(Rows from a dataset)
[Start]
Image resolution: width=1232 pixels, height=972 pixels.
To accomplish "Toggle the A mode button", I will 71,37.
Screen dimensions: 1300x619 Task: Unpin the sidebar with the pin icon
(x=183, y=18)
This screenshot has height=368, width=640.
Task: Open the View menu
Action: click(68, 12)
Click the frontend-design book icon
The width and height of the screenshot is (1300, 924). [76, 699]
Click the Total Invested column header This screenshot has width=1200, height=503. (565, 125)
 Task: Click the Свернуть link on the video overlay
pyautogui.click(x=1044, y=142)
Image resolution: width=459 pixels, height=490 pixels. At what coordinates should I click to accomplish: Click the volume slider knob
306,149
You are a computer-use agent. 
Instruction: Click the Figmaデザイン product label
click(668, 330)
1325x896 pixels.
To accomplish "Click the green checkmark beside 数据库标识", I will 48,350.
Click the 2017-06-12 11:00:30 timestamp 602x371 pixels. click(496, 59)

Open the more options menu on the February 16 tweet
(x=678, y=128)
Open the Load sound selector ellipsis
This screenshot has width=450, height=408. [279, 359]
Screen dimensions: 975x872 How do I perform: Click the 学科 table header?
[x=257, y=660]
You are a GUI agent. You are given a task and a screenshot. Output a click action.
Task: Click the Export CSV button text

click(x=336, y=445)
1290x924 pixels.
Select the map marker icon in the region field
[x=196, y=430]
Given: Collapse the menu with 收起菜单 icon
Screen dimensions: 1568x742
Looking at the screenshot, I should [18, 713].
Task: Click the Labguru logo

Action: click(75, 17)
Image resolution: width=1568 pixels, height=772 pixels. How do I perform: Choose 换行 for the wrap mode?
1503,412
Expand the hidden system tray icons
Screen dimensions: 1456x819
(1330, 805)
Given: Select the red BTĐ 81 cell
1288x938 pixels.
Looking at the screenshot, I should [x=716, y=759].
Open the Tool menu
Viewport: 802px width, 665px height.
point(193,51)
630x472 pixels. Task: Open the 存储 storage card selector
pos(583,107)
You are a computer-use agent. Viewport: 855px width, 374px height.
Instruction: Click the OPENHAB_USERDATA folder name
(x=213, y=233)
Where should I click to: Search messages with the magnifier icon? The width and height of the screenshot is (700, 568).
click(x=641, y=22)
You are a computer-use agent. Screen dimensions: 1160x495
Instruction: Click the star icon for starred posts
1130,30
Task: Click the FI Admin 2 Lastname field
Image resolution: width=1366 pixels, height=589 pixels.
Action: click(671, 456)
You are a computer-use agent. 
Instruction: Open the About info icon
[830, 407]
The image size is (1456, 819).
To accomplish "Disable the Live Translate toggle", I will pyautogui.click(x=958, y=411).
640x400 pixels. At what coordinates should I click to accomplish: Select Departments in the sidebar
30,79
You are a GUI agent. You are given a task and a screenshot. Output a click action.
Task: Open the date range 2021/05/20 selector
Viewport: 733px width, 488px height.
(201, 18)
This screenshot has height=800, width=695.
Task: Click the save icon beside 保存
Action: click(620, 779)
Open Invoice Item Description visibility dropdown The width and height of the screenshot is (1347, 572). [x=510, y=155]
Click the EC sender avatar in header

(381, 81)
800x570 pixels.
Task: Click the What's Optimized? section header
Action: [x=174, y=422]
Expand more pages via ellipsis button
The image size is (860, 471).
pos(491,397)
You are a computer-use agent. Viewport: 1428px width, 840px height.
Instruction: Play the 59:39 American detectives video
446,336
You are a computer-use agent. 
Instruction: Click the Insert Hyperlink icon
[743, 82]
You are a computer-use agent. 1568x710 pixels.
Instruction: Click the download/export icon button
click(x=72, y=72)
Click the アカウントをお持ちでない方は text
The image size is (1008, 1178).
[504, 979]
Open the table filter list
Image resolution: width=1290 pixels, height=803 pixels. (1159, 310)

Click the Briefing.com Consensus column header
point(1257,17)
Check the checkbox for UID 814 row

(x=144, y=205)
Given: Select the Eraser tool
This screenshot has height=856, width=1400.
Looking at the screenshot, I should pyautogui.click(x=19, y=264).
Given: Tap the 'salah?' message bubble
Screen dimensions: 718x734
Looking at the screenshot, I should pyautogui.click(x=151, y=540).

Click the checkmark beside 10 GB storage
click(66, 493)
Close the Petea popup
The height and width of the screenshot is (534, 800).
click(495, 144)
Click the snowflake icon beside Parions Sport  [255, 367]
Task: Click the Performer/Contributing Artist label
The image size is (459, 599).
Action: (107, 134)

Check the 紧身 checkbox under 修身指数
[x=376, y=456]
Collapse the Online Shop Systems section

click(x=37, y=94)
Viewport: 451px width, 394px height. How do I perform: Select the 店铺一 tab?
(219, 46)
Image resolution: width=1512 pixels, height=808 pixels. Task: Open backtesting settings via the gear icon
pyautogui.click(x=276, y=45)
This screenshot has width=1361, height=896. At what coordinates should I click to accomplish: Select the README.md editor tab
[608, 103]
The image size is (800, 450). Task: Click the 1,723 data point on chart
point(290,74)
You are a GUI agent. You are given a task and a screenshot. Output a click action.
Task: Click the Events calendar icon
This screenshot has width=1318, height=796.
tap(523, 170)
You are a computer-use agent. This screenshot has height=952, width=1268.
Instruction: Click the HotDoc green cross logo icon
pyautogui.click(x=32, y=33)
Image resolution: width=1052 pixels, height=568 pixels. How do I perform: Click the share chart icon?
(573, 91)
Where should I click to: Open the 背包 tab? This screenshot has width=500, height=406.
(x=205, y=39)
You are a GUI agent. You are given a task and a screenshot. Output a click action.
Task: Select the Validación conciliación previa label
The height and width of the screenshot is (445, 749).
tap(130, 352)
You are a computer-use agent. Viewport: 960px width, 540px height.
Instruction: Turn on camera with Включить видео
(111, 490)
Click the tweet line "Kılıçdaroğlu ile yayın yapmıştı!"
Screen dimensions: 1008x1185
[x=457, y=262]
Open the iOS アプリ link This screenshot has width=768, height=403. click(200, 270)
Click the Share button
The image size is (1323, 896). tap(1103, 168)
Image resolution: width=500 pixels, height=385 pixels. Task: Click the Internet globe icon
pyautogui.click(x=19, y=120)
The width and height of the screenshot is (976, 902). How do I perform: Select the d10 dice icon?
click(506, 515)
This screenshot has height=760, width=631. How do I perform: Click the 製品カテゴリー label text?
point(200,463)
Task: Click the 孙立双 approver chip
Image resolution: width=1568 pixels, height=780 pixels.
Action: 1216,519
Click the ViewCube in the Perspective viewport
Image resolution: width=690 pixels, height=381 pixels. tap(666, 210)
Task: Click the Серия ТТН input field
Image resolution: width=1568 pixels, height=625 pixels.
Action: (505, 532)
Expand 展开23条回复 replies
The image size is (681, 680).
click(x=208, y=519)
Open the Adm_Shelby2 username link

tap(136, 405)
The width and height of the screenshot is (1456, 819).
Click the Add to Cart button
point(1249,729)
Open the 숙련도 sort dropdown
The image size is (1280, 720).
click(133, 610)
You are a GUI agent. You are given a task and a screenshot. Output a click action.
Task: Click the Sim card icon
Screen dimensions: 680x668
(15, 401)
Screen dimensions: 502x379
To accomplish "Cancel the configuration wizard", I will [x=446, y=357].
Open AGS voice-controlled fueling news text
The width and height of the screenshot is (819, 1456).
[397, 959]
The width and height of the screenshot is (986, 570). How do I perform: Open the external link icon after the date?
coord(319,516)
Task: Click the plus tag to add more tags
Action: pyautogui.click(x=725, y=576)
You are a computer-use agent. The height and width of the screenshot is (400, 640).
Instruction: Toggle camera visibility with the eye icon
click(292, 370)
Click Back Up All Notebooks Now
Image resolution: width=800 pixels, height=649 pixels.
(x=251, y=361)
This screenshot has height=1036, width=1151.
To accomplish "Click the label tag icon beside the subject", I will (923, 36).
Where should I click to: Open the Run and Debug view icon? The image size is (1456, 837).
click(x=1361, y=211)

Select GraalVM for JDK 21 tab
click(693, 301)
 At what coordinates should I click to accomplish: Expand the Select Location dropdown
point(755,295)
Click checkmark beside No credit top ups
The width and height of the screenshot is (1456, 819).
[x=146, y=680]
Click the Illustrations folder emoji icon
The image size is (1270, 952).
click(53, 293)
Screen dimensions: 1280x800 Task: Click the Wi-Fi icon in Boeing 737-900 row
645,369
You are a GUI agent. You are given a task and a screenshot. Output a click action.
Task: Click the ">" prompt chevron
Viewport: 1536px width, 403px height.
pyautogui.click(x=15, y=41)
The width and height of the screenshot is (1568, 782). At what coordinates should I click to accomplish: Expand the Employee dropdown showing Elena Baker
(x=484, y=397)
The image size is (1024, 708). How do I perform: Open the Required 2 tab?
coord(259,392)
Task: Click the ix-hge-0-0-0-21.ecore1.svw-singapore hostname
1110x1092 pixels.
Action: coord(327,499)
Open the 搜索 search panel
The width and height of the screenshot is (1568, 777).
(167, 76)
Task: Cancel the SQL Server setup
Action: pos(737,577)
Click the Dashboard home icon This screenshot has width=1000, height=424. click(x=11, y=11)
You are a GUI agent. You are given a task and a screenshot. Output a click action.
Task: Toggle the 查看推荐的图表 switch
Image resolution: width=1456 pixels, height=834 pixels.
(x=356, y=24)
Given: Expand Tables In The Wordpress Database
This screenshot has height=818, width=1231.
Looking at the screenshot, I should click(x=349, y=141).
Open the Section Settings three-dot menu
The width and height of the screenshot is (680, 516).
[End]
Task to carry out >>
Convert the rows above, from the start through the line containing "Action: click(68, 12)", into a numbered list, dropping any blank lines.

Result >>
1. Image resolution: width=1232 pixels, height=972 pixels.
2. To accomplish "Toggle the A mode button", I will 71,37.
3. Screen dimensions: 1300x619 Task: Unpin the sidebar with the pin icon
4. (x=183, y=18)
5. This screenshot has height=368, width=640.
6. Task: Open the View menu
7. Action: click(68, 12)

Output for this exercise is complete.